In one of my previous blogs, I wrote about how I wished financial education can be made compulsory in school curricula. Well, since that’s not happening anytime soon, I try to introduce it at home with my two boys whenever I feel appropriate. I felt that once a child reaches his teens, he or she is already forming his own opinions of the world and frankly, even if you are ready to teach, they may not want to listen. So, I start them young and doing it through everyday things…
A simple example would be when it’s time to pay the bill after a meal at the restaurant. The boys will get to take turns to tally the amounts on the bill, check if the prices quoted are accurate and to pay with cash we provide them. They are also supposed to check that the change received is accurate. This simple act of handling money teaches them three important things: 1) value of things 2) math or accounting and 3) being comfortable handling money. In the process, I also take the opportunity to explain to them the idea of taxation. Why so? Because GST and service charges appear on some of the bills as well.

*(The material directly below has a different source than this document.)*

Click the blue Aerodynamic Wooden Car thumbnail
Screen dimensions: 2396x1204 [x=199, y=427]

As store-value cards become more and more common nowadays, the traditional way of paying by cash lets a child understand that things are not “free”. This, in the long term, may go some way in deterring him from using credit cards recklessly. Also, by knowing how much say, a McDonald’s meal costs, my sons are able to place relative values to the items they potentially want to buy. This is shown through remarks like, “Oh, that’s cheaper than a Mac’s meal” or “What! I could buy 5 Mac’s meals with that amount of money!” Yep, by now, it’s quite obvious my boys are that into junk-food McDonald’s meals, which incidentally, I do try and limit only to special occasions.
Another area which I tried out was through the recording of their pocket money. We set up a simple spreadsheet with columns for “Date”, “Amount”, “In”, “Out” and “Balance”. As their banker, I told them I would let them earn interest but only if they do not spend their pocket money except on lunch. It’s rather difficult because there is peer pressure from classmates who would buy ice cream or iced tea in school. Of course, kids being kids, I had to explain to them a few times about how to go about their recording, They had to learn to delay their gratification to earn interest or use the money for something in the short term and forego the extra money. It’s a decision they have to make through their lives and starting young may be good.

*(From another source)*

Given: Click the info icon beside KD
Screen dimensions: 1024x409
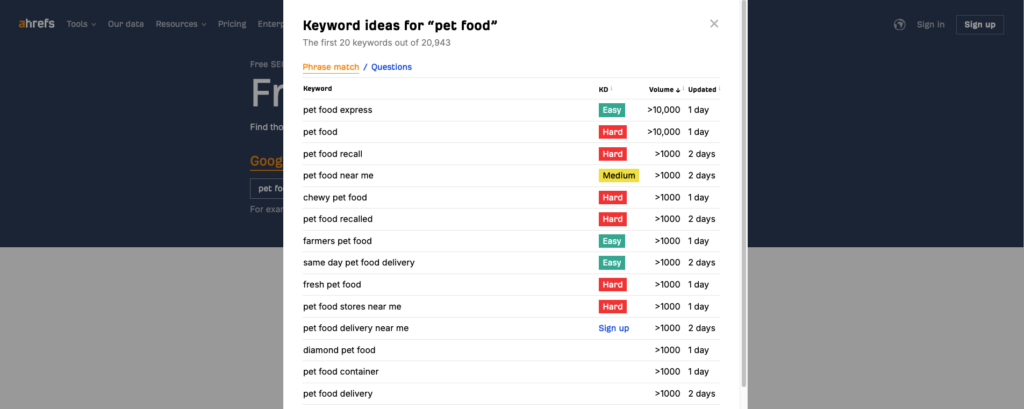Looking at the screenshot, I should pos(612,89).
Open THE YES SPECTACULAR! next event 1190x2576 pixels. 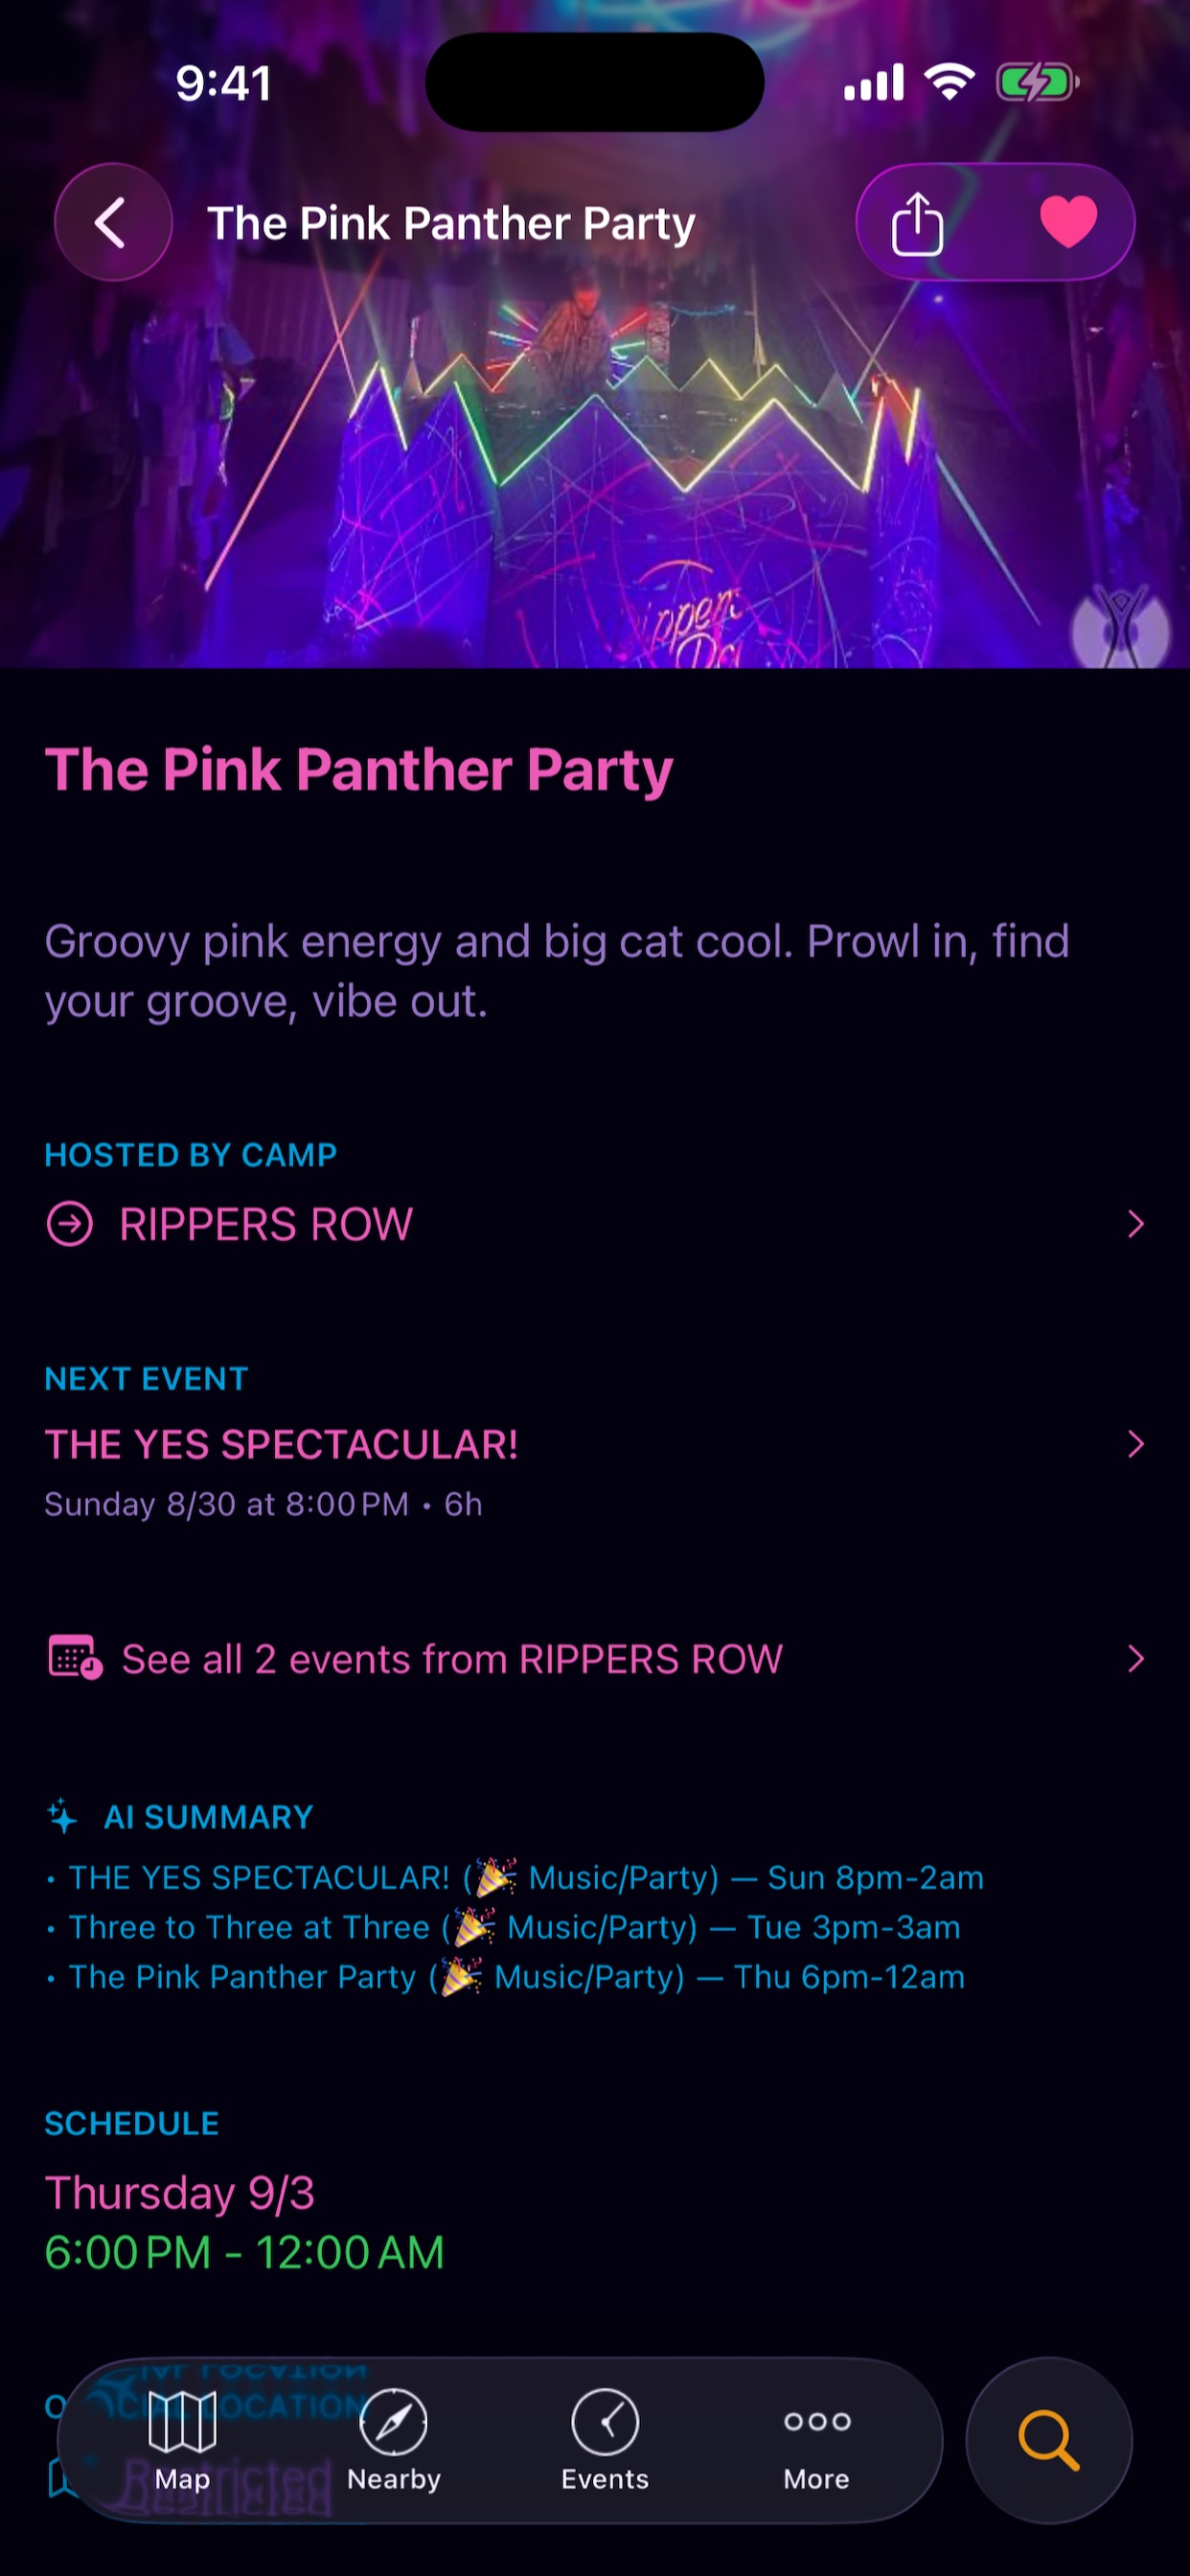(595, 1472)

As they grew older, I began to introduce more complicated concepts. During one of their long summer holidays, I announced that I was going to teach them a new subject which they had never learnt before: “Financial Education”. I started out by showing them our family “Net Worth” and “Expenses” spreadsheets which I update on a monthly basis. It opened their eyes to many things, e.g. that everything, including the gas, electricity, water, right down to the parking lot – things which were so-called “invisible” to them, came with a price tag. For a while, the two were feeling a bit concerned that we couldn’t possibly afford all these. I assured them we were doing fine. This was the perfect time to introduce the concepts of “Income” and “Expenses”.
I explained to them the concepts of “Sources” of income, including “Passive” and “Active” income sources, as well as how to differentiate between “Fixed” and “Variable” expenses. It took them a while to understand but eventually, I think they did. I realized that in teaching them, I had to regularly use examples they can relate to and keep things “visual” and interactive. For example, I would draw charts or point out things in the house and asked them which category of expense that item would fall into. Nowadays, when they see me updating my expenses or net worth, they would often come and take a look, curious to find out how we were doing for the month.
I realized I also needed them to understand how to “earn” their own money. The boys were very keen on paper-folding all sorts of insects, airplanes and dragons. So, during one of the barbeque gatherings in our neighbourhood in China, we decided to set up our own “Origami paper gifts” stall. I sourced for the right origami paper. They had to fold their “products”, price them and construct a money-collection box. Business was surprisingly good.
During the event, my older boy was an avid marketer but the younger one was quite busy enjoying the bbq, although he did round up some friends to buy the products. It was pretty hard work but they enjoyed counting their “profits” at the end of the day. Being their typical financially-crazy mom, I insisted that they draft a simple Income and Expense Statement. They were even “taxed” by their father and me. It was all in good fun but from this exercise, they learnt first hand the tears and joys of setting up shop.
But not everything should be money and money only. Charity – something which I wished I could credit with teaching my boys, but this, my boys taught me instead. Having moved back here to Singapore, my two boys had on separate occasions, asked if they could donate money. It wasn’t a lot but I was surprised because they had never asked this before. Apparently, there were a visually-handicapped musician and an old man peddling tissue papers near where we are staying and my boys really felt like helping them. I would like to think that showing them how things work in real life had taught them to realize that there are people who, through no fault of theirs, can barely make ends meet but are still trying their best to earn some income.
The journey of financial education, I suppose, is never-ending. Nonetheless, I would count this small but kind act of them as a significant milestone.